Le Star Wars, c’est Sebastian devenant Jim Stark (Stark, contraction de star et de dark, sorte de Dark Vador et Luke Skywalker à la fois avant la lettre dans le film de Nicholas Ray), renommé ainsi par Mia, Jim Stark incarné par James Dean dans La fureur de vivre, film durant lequel Mia et Sebastian s’embrassent pour la première fois dans un cinéma, dont l’écran se consume aussitôt. Sebastian/Jim Stark dont le nom du club qu’il voudrait tant ouvrir serait une nouvelle fois un hommage appuyé à la révolte contre la pesanteur, référence/révérence faite à Charlie Parker, le Bird, l’homme-oiseau. Le Star Wars, c’est encore Sebastian/Edward Hopper, un personnage à la Hopper, dont le film renvoie à la peinture, soit implicitement par le choix des couleurs comme des textures (dominante de rouges, verts et jaunes juxtaposés), des scènes de bar ou de chambres, soit explicitement, Chazelle cadrant furtivement l’une de ses peintures, Hopper qui, contre une idée trop répandue ne peignait pas la solitude des êtres mais leur résistance face au monde tel qu’il est.

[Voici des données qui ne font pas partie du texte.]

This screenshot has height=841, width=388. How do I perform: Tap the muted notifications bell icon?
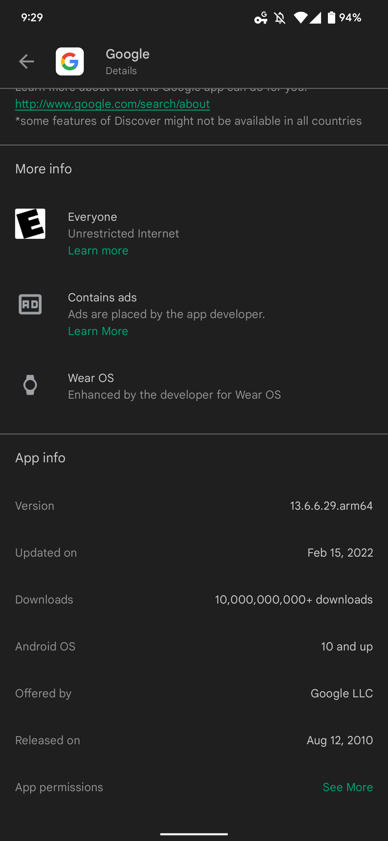pyautogui.click(x=280, y=18)
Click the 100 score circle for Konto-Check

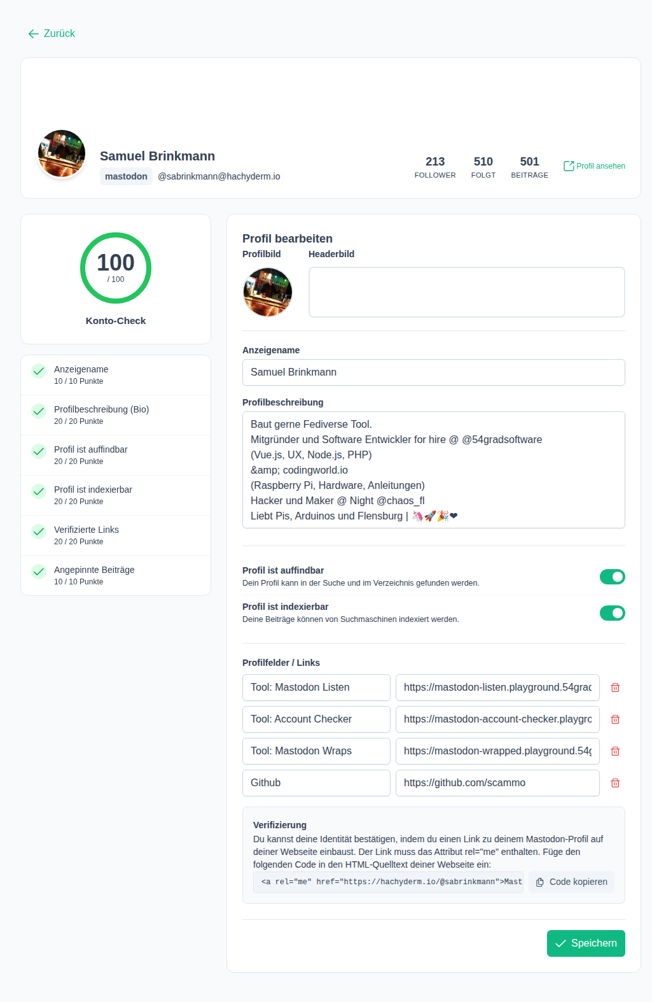[x=116, y=268]
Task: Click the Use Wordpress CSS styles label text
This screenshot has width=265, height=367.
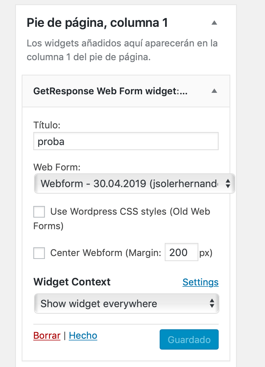Action: click(x=122, y=219)
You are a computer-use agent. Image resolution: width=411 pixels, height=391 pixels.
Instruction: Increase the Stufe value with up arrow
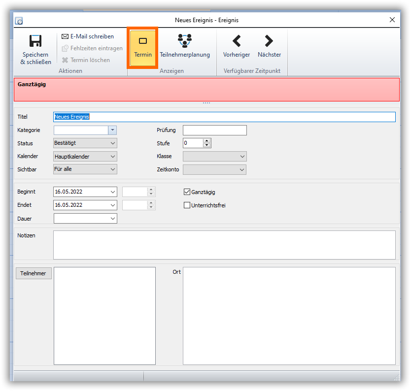(207, 141)

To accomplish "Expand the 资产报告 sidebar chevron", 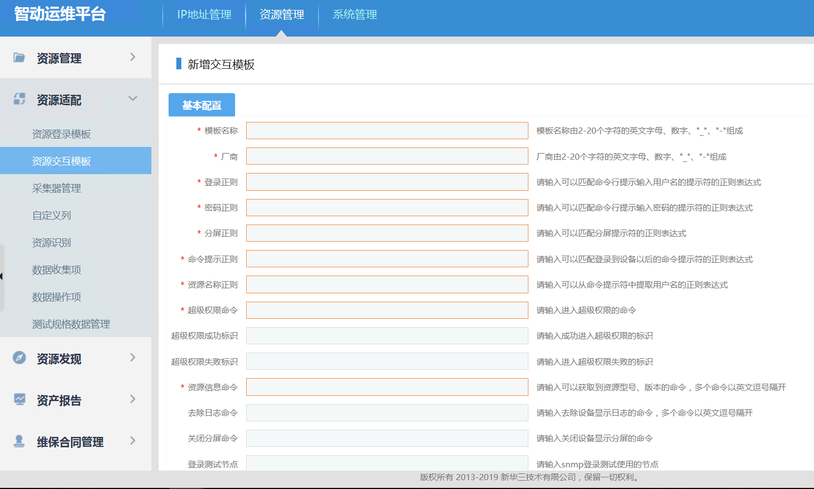I will click(x=133, y=399).
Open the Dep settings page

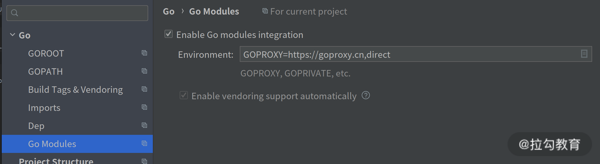36,126
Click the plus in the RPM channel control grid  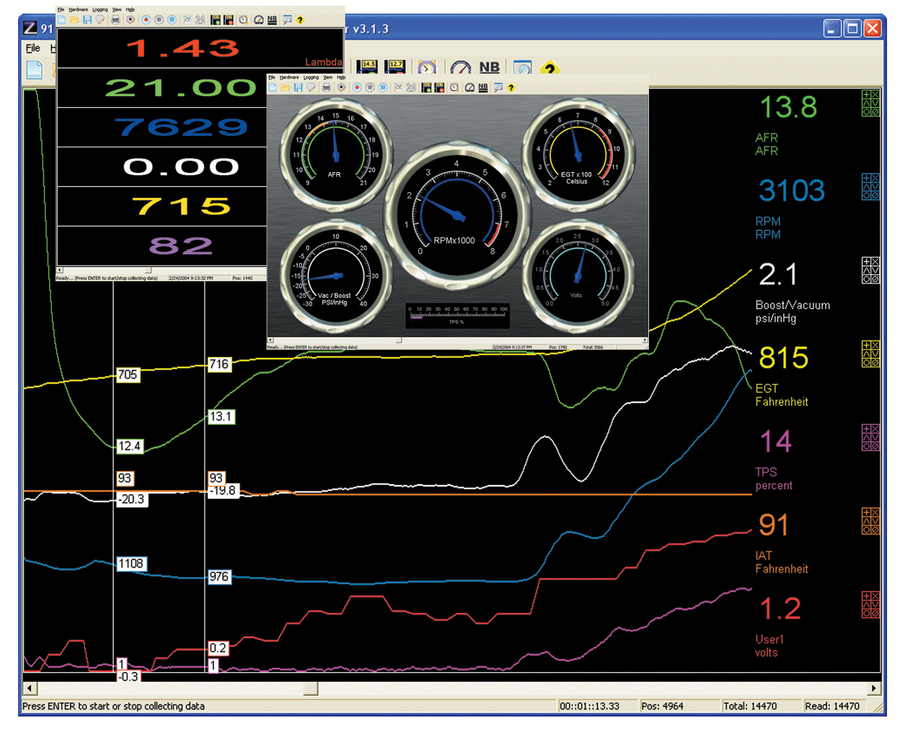click(x=866, y=178)
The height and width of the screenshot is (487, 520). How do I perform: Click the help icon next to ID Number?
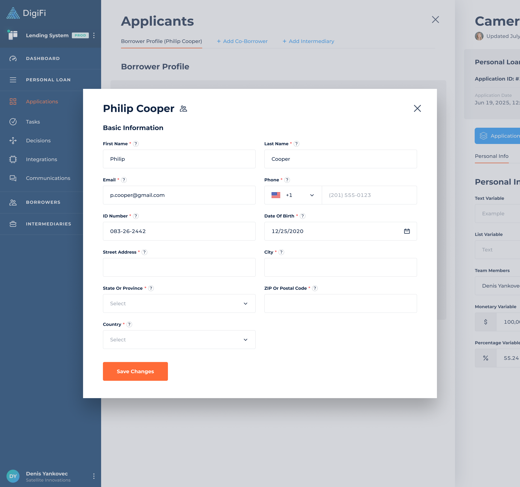[135, 216]
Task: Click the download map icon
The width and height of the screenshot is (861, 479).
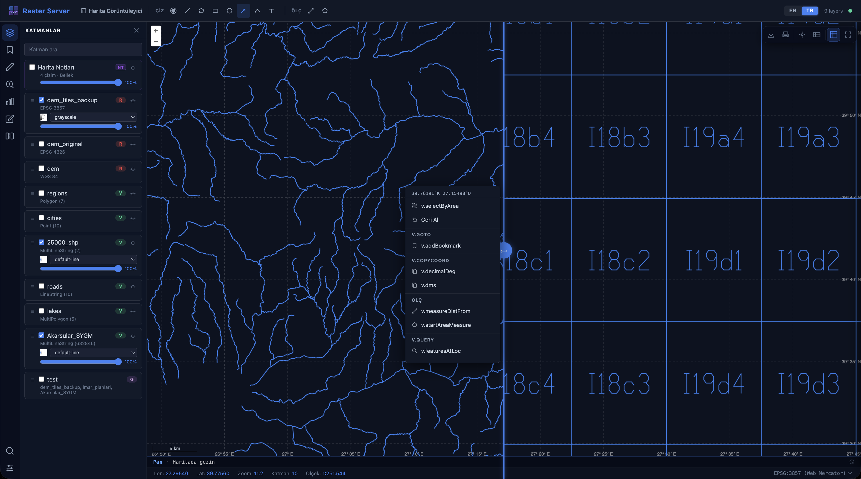Action: 771,34
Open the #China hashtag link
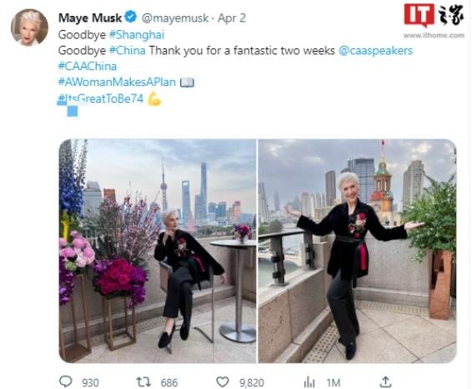Screen dimensions: 472x389 pyautogui.click(x=128, y=50)
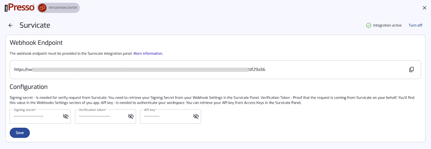Click the iPresso logo
Screen dimensions: 431x149
click(19, 8)
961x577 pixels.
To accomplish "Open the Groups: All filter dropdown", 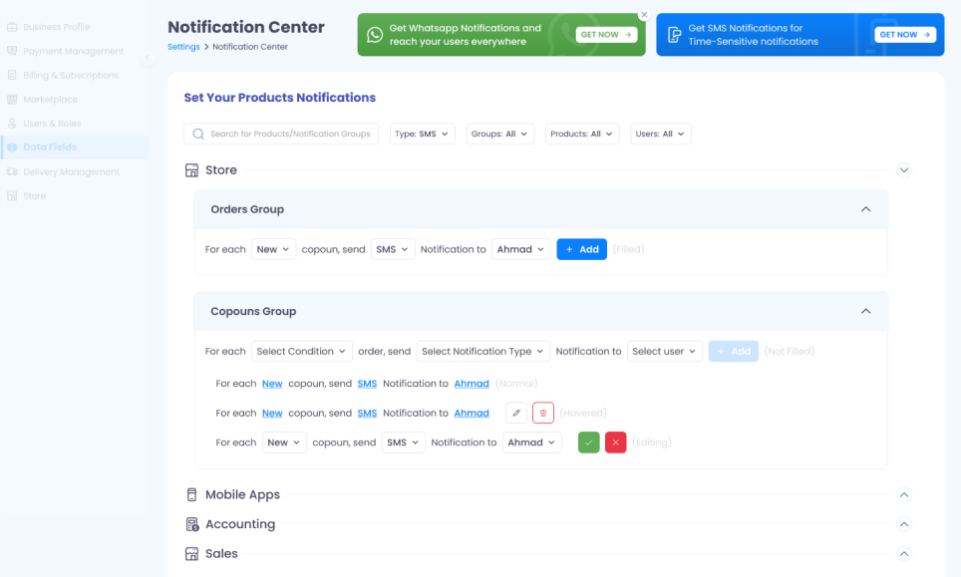I will point(499,134).
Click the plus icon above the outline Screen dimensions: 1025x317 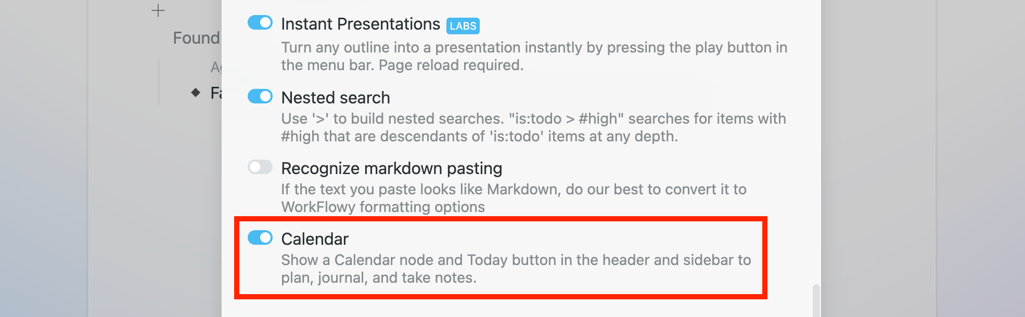click(x=158, y=11)
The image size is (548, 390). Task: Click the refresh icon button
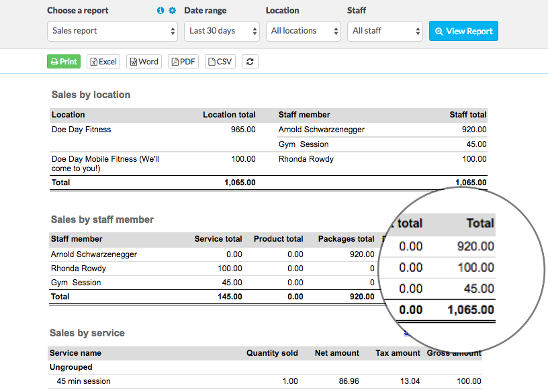[250, 62]
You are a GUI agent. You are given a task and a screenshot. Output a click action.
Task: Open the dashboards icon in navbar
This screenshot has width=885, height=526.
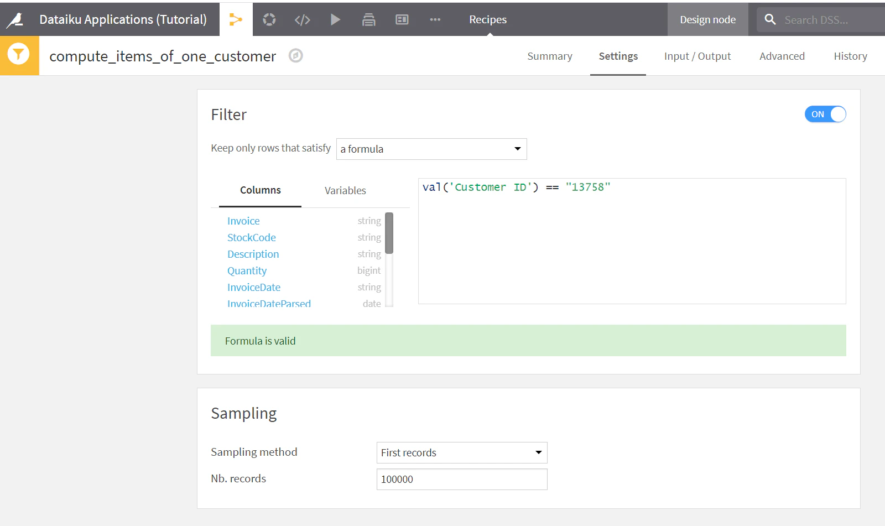point(402,20)

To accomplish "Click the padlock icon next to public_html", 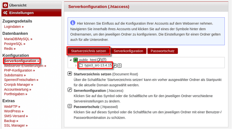I will point(104,60).
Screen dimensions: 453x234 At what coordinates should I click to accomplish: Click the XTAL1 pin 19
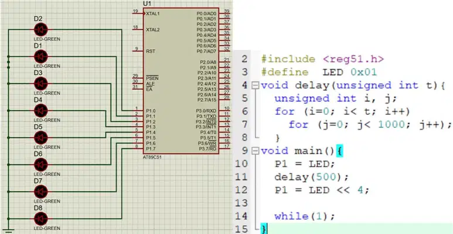[138, 13]
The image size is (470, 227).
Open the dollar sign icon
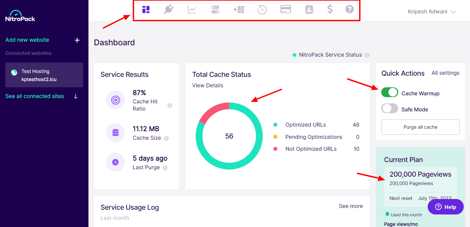(330, 10)
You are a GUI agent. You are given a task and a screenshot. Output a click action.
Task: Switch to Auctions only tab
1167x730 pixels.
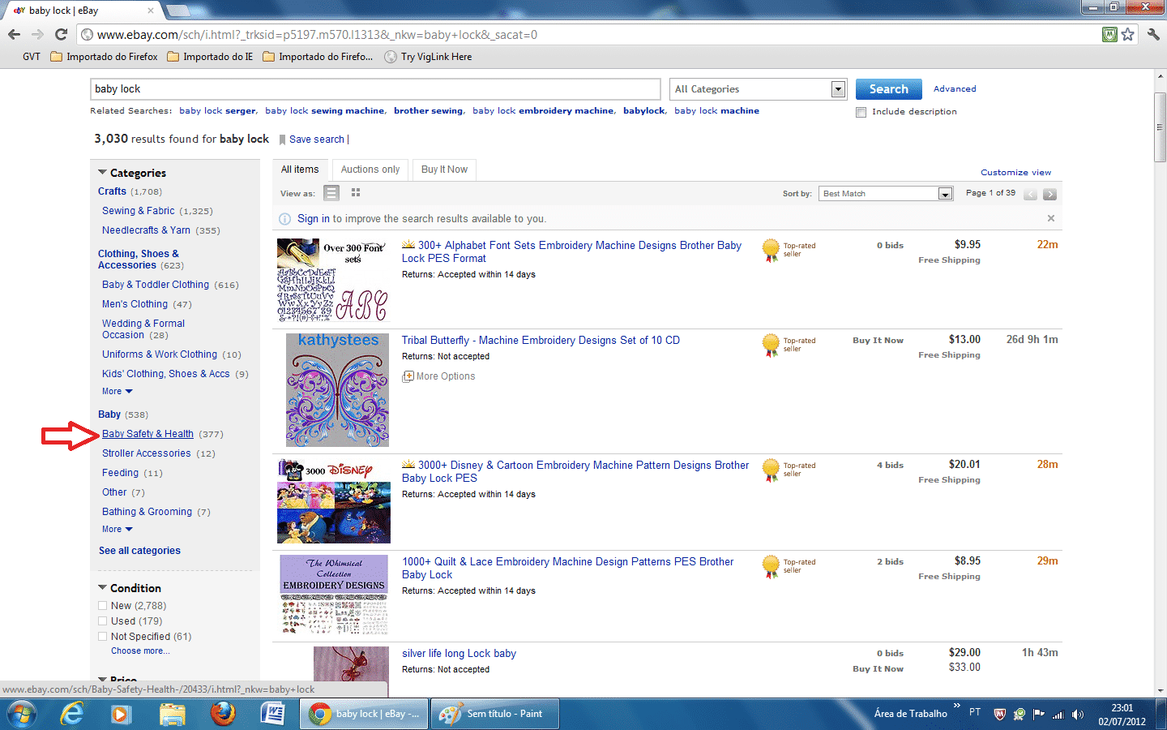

Mais Sebastian/Jim Stark/Hopper qui résistait depuis un monde qui n’était plus, Sebastian qui n’était jamais à l’heure de son époque, la tête tournée vers ses galaxies lointaines, Parker, Thelonious Monk, s’abimera un temps en plein vol, parce qu’il faut bien manger, parce qu’il faut bien grandir, renoncera, dégradant ses rêves, devenant Mia ce faisant, jouant le Star system, en intégrant un groupe successful (à la tête duquel on trouvera l’artiste John Legend, cela ne s’invente pas), groupe qu’il abandonnera cependant pour enfin ouvrir son propre club à la fin du film, quand Mia, las des castings, fera sa Star Wars, décidera d’écrire son propre rôle, fera son one woman show, même s’il n’y a pas encore de spectateur mais suffisamment pour être remarquée par une directrice de casting influente, refusant enfin la mesure, cette cadence à marche forcée, le bruit des bottes de son époque, quittera dans sa chanson de geste/dans le même geste Saint Sebastian désormais le crucifié pour se retrouver définitivement au firmament, devenant une vedette de cinéma. Mia la tête dans les étoiles, Sebastian dans son club les étoiles plein la tête, sans doute pour toujours séparés mais graciés enfin : s’accordant la grâce pour avoir su ne pas être à bout de souffle.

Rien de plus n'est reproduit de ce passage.